**Available data:**
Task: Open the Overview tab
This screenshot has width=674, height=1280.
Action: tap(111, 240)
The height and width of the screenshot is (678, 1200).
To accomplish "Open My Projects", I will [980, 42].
...
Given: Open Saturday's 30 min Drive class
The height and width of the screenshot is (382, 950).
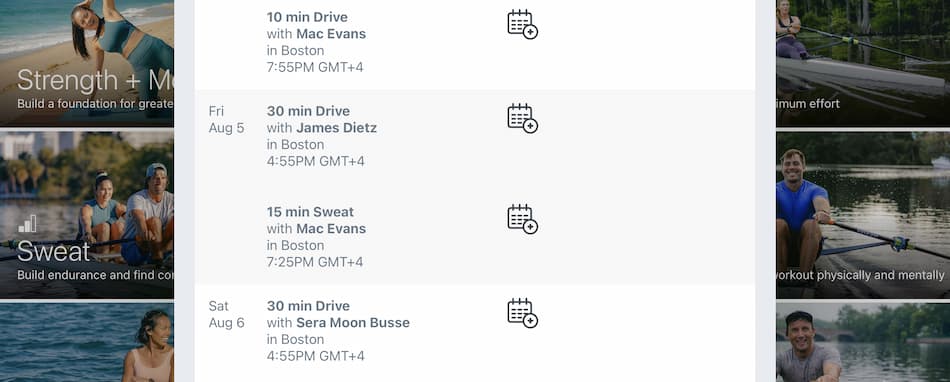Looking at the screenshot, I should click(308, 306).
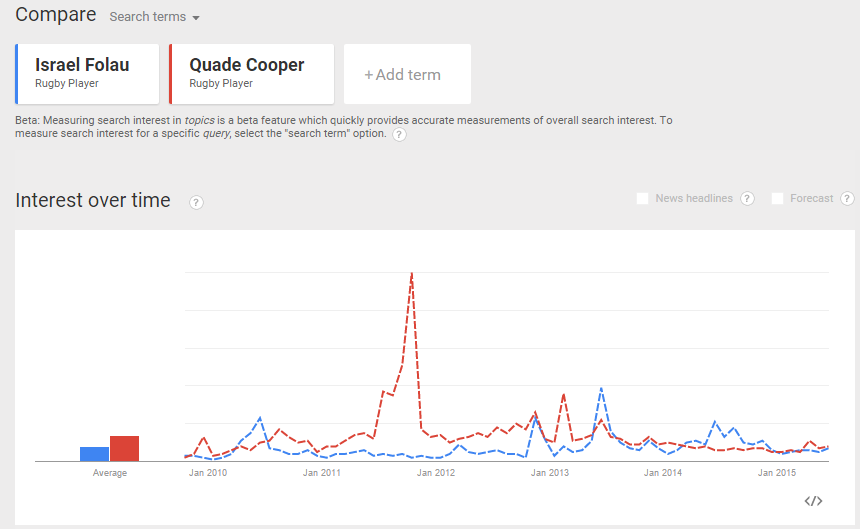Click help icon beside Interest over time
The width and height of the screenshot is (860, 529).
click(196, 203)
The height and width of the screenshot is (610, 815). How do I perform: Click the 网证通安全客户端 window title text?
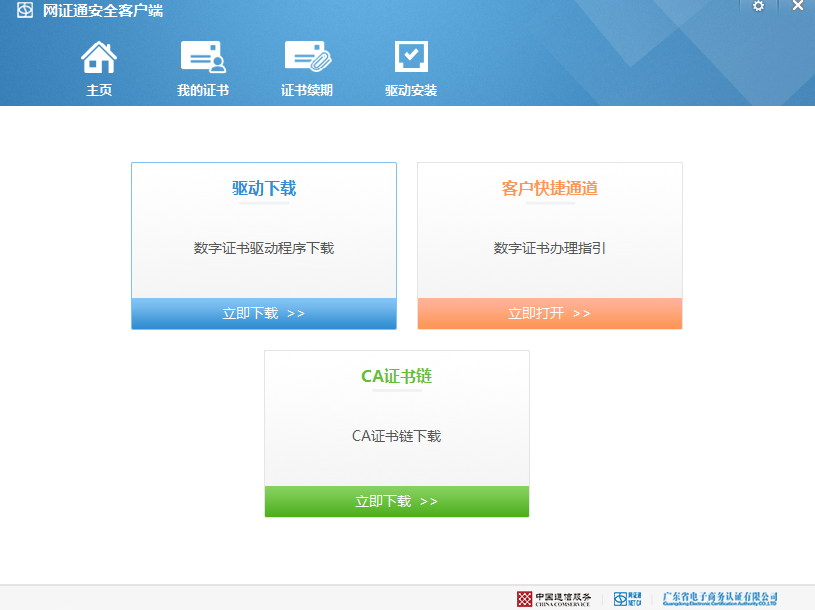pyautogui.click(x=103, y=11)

**About this exercise:**
In the entries above, find each line with the string "Open" and copy it.

**Task output:**
Task: Open the Overview tab
To accomplish "Open My Projects", I will [980, 42].
Given: Open Saturday's 30 min Drive class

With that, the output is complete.